"Pytanie na śniadanie": Wpadka w programie. Ekspertka nie wiedziała, co zrobić

Wpadki w programach na żywo już nikogo nie zaskakują. O niektórych zapomina się niemal od razu, o innych mówiło się jeszcze na długo po zakończeniu programu. Teraz do wpadki doszło w "Pytaniu na śniadanie".

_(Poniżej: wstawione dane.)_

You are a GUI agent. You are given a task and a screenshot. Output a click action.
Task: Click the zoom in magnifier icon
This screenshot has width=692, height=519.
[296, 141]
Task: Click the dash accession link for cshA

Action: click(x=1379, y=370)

"Pytanie na śniadanie": Wpadka w programie

Wpadki w telewizji na żywo zdarzają się często. Wiedzą o tym doskonale widzowie programów śniadaniowych. Tym razem do zabawnej sytuacji doszło w "Pytaniu na Śniadanie". Kilka minut czasu antenowego poświęcono dietetyczce, która opowiadała o prozdrowotnych zaletach jedzenia kiełków. Wtedy zainteresowana tematem Małgorzata Tomaszewska zapytała: "Tyle tych kiełek jest na stole, że nie wiemy, które to są kiełki brokuła?".

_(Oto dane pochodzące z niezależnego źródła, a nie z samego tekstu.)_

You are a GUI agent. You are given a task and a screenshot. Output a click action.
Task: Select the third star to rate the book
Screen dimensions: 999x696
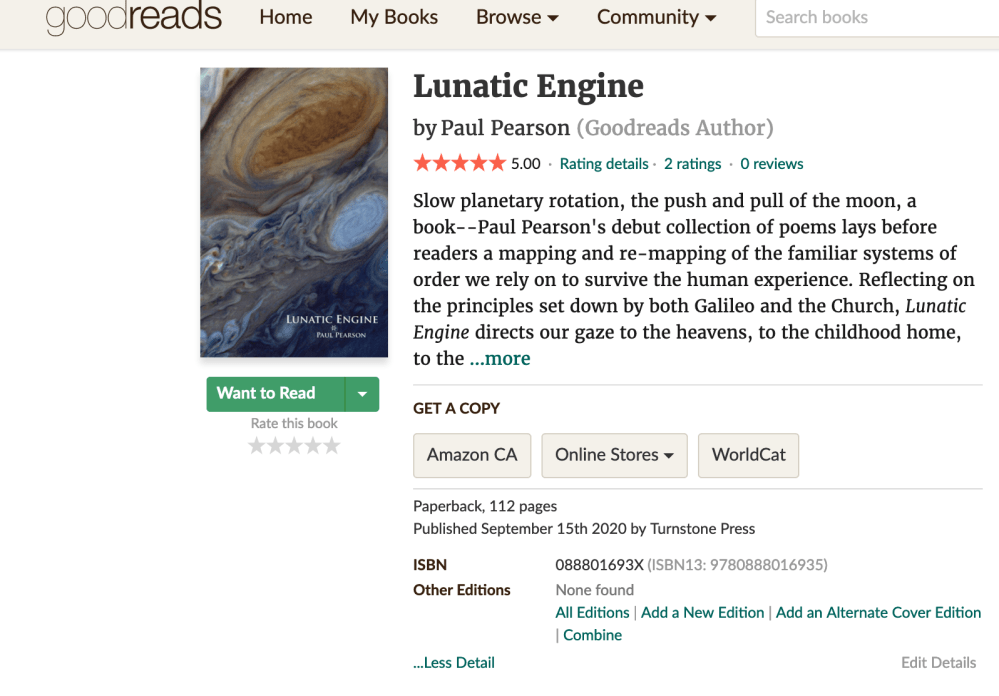click(x=293, y=445)
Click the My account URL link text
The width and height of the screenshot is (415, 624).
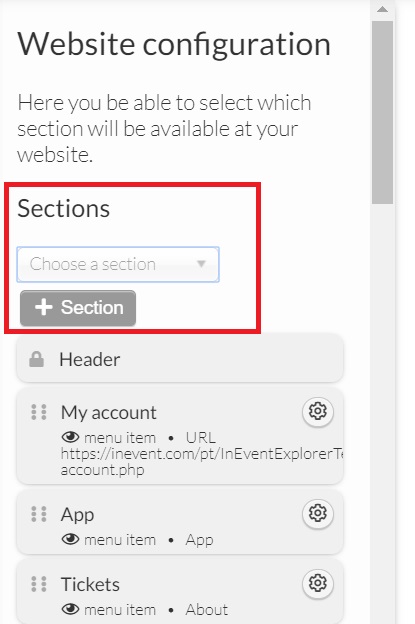coord(202,462)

Sylwia Gugała-Mirosz nie potrafiła jednak wskazać, w której misce znajdują się właśnie te kiełki. Wtedy prowadząca poprosiła o pomoc osoby ze studia. W tym samym czasie Aleksander Sikora o to samo zapytał widzów. Zrobiło się małe zamieszanie, na szczęście z odsieczą pospieszył jeden z kucharzy, który wskazał poszukiwane przez wszystkich kiełki brokułu.

Reklama

"Pytanie na śniadanie": Małgorzata Tomaszewska upadła na planie

Na planie programu na żywo czasami dochodzi jednak do wpadek nie tyle zabawnych, co niebezpiecznych. Ostatnio Małgorzata Tomaszewska wyznała w jednym z wywiadów, że jakiś czas temu przydarzyło jej się coś takiego. Kiedy przechodziła do kącika eksperckiego, nie zauważyła podestu i poślizgnęła się. 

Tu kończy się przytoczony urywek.